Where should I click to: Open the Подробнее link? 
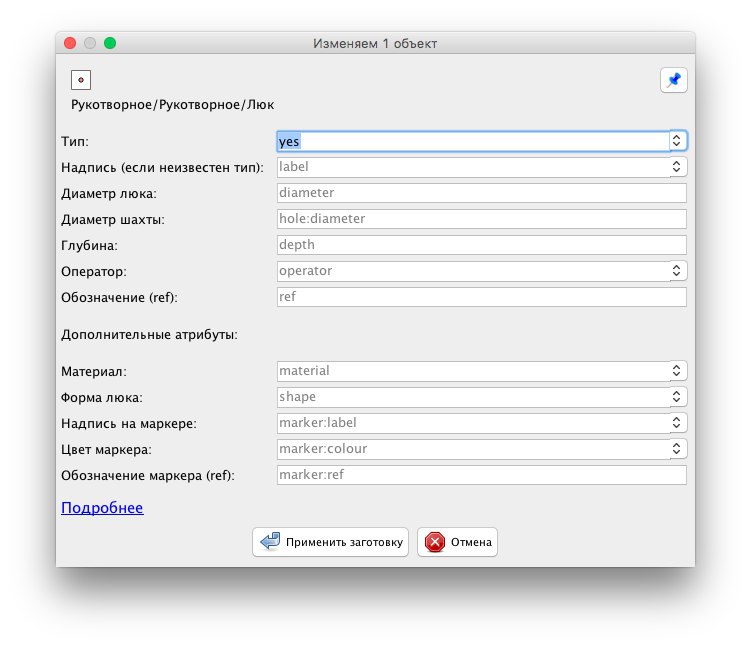point(102,508)
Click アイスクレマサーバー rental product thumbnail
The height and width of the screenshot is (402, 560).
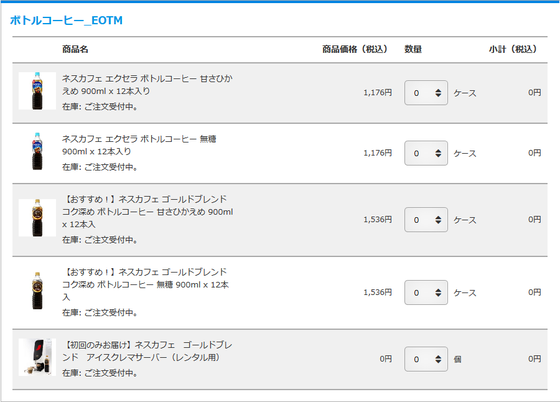[x=37, y=357]
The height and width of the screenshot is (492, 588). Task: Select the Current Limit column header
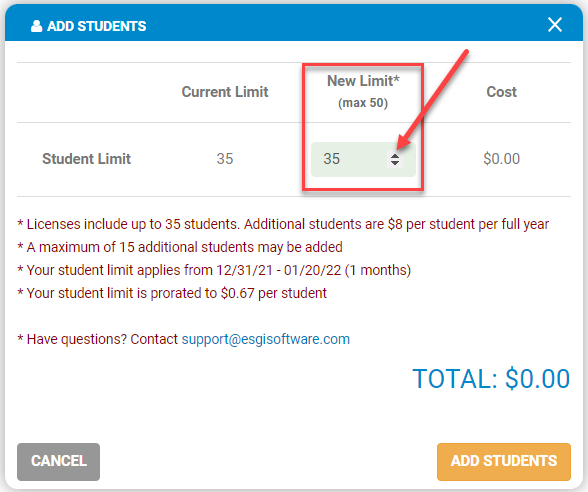point(225,92)
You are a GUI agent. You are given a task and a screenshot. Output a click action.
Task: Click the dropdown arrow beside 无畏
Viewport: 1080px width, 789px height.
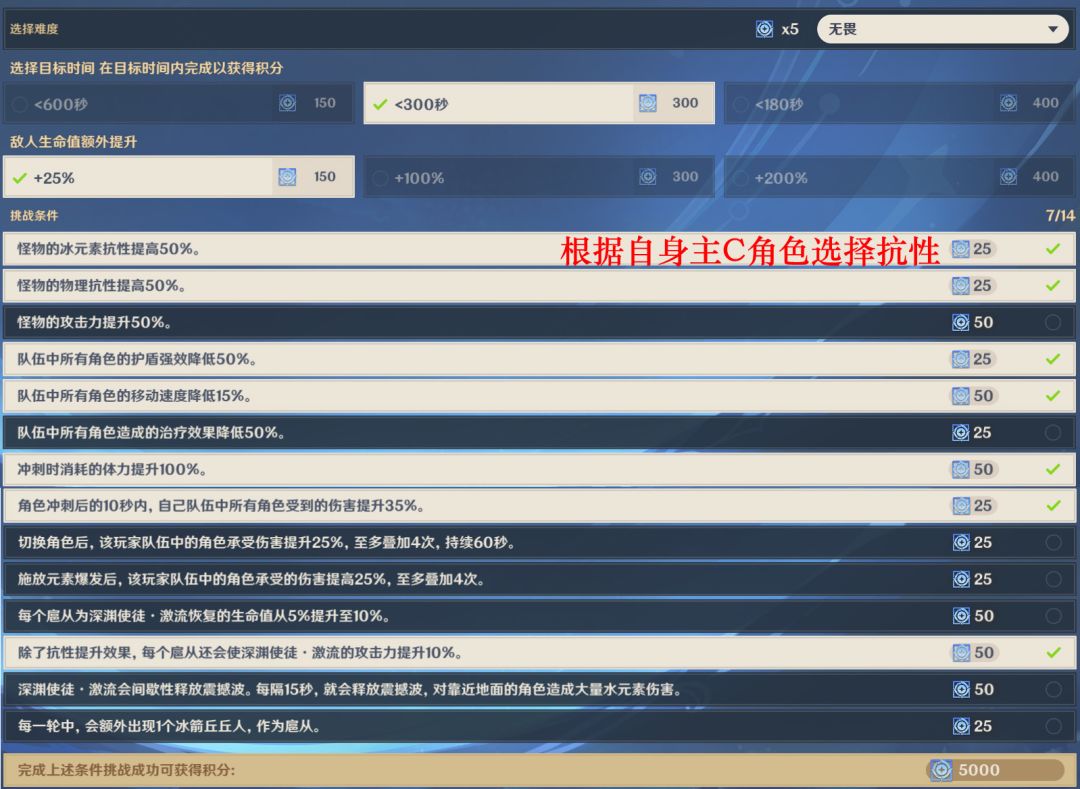click(x=1052, y=29)
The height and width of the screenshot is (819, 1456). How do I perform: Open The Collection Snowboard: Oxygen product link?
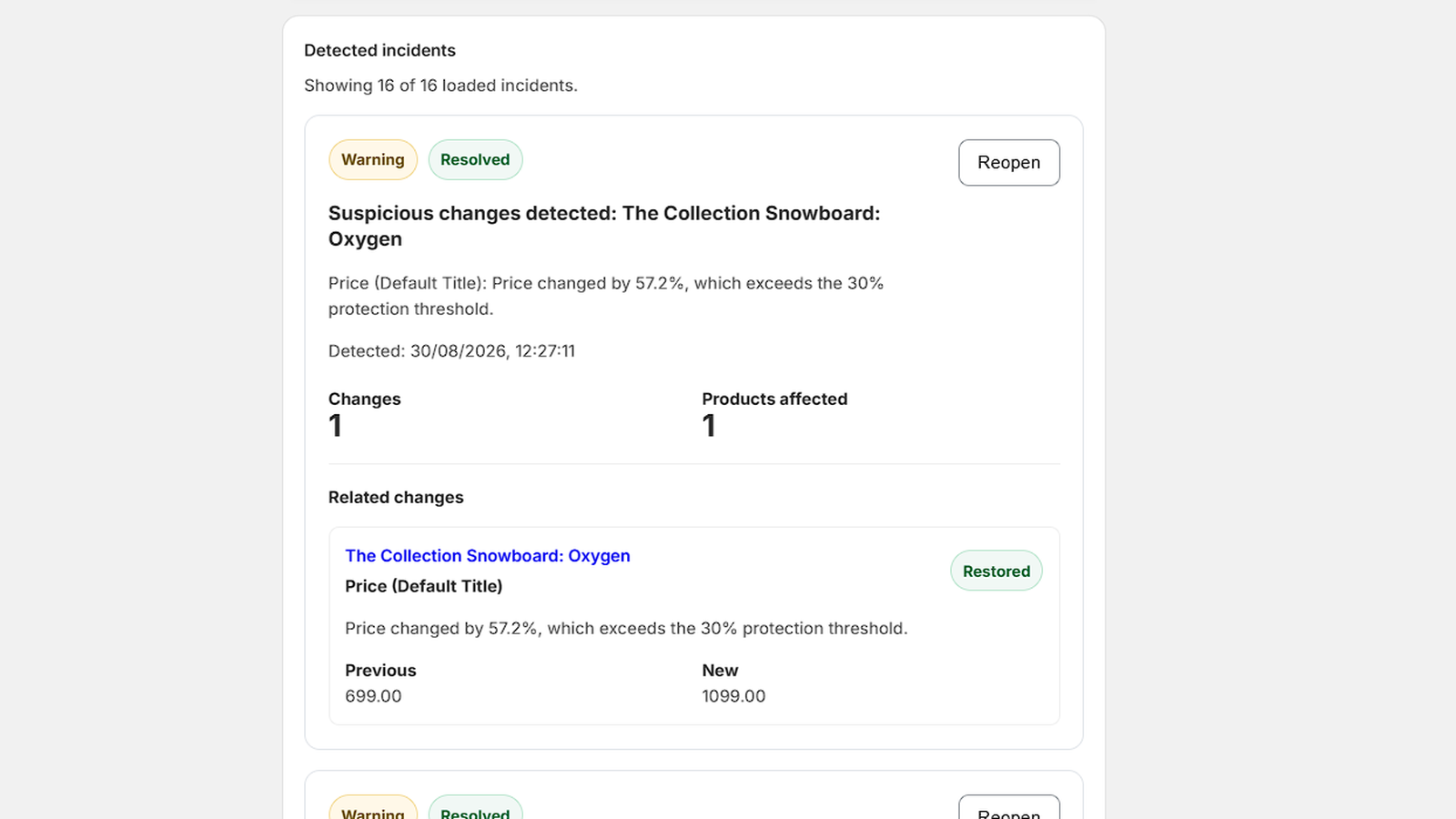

· · · · · · ·

*Your goal*.
All lines above with the word "product" need to be reported.

*Output of the task*.
Click アイスクレマサーバー rental product thumbnail
The height and width of the screenshot is (819, 1456). How do I perform: Open The Collection Snowboard: Oxygen product link?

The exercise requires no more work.